━━━━━ Material to process

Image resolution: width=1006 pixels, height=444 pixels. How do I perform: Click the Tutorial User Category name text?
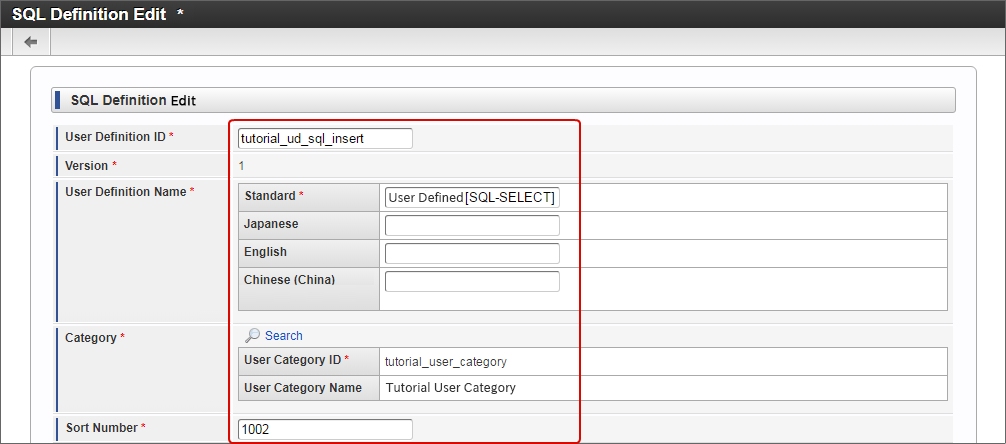450,388
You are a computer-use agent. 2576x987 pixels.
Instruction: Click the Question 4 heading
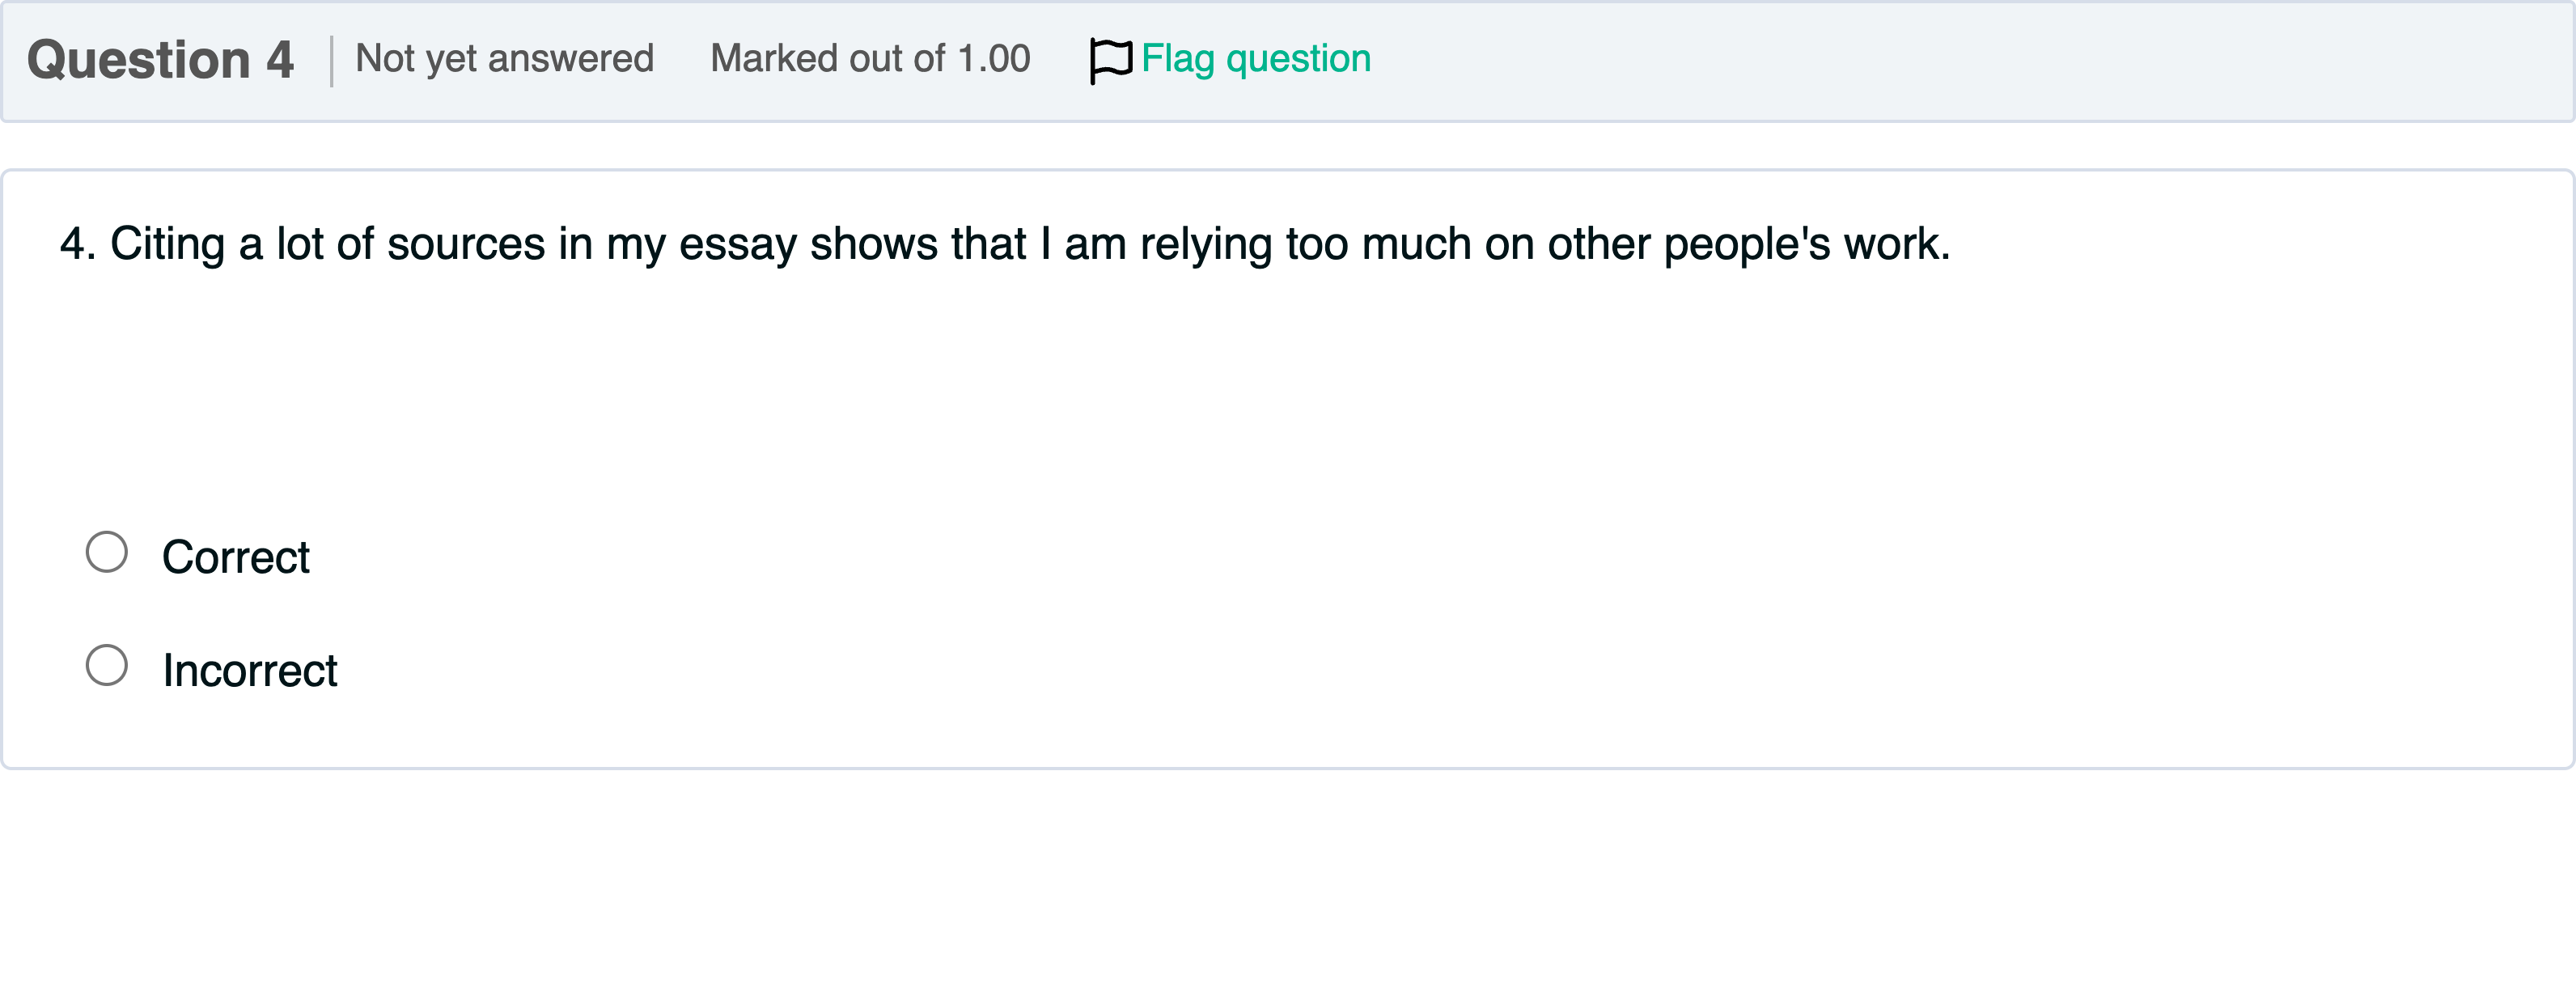coord(160,60)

━━━━━━━━━━

- [To do]
Put the lines of the records into a numbered list, leaving out blank lines and the pictures.

- [Answer to this problem]
1. Image resolution: width=1006 pixels, height=444 pixels. How do I perform: Click the Tutorial User Category name text?
2. 450,388
3. You are a computer-use agent. 2576x987 pixels.
4. Instruction: Click the Question 4 heading
5. coord(160,60)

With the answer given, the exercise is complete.